WHAT IS BEING ASKED:
Collect the lines of the entries where "section" shows up.

________________

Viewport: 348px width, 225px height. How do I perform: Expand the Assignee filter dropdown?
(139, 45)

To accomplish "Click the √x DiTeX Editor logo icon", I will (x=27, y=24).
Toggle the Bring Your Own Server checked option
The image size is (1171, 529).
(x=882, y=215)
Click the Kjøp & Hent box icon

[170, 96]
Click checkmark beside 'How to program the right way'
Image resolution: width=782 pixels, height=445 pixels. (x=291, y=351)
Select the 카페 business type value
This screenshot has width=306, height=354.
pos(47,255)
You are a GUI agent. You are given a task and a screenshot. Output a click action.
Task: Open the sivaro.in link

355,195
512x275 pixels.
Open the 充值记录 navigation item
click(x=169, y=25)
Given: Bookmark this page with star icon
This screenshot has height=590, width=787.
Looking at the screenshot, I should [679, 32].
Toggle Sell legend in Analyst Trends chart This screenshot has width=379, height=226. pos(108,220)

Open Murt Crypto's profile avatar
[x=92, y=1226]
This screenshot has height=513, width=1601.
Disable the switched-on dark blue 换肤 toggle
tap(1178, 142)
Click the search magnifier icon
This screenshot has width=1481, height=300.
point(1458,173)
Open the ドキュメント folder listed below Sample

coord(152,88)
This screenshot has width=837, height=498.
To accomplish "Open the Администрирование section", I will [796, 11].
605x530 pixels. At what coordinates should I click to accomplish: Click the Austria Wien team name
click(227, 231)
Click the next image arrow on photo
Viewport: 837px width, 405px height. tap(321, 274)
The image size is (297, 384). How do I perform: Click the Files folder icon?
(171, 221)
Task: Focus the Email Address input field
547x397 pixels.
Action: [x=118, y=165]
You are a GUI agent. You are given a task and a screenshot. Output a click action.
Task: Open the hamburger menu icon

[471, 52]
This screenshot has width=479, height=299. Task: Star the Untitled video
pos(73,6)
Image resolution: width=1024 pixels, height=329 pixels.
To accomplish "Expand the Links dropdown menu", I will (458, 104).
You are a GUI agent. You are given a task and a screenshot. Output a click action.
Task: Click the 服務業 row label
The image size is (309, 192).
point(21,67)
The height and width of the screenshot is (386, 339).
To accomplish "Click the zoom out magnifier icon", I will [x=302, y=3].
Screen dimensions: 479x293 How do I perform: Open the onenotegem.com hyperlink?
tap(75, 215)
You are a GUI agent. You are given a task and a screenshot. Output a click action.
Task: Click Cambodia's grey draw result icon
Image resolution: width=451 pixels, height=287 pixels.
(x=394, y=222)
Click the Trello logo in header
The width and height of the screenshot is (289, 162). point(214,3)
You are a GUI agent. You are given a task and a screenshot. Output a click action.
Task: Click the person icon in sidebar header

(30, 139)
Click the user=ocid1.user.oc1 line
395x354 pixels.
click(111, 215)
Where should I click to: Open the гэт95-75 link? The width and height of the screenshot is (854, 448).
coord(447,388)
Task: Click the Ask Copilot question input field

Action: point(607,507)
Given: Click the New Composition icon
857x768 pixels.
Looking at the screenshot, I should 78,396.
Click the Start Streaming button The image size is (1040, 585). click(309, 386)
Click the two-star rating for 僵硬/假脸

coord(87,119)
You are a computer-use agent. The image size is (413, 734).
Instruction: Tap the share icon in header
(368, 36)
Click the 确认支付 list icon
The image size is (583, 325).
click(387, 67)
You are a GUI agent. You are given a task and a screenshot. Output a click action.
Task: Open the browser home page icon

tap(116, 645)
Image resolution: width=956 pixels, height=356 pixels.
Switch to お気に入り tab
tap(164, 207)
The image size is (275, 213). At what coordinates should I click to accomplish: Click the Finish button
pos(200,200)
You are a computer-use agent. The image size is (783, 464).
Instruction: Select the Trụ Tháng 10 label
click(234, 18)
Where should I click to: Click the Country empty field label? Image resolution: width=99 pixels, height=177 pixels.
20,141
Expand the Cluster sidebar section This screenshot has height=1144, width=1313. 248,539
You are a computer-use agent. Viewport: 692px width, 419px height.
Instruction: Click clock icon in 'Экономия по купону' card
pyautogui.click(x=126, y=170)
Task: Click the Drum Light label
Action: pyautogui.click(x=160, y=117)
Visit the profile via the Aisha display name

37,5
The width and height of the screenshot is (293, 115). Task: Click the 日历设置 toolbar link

________________

TASK OUTPUT:
To accomplish "Open the Администрирование section", I will [796, 11].
Expand the Cluster sidebar section This screenshot has height=1144, width=1313. 248,539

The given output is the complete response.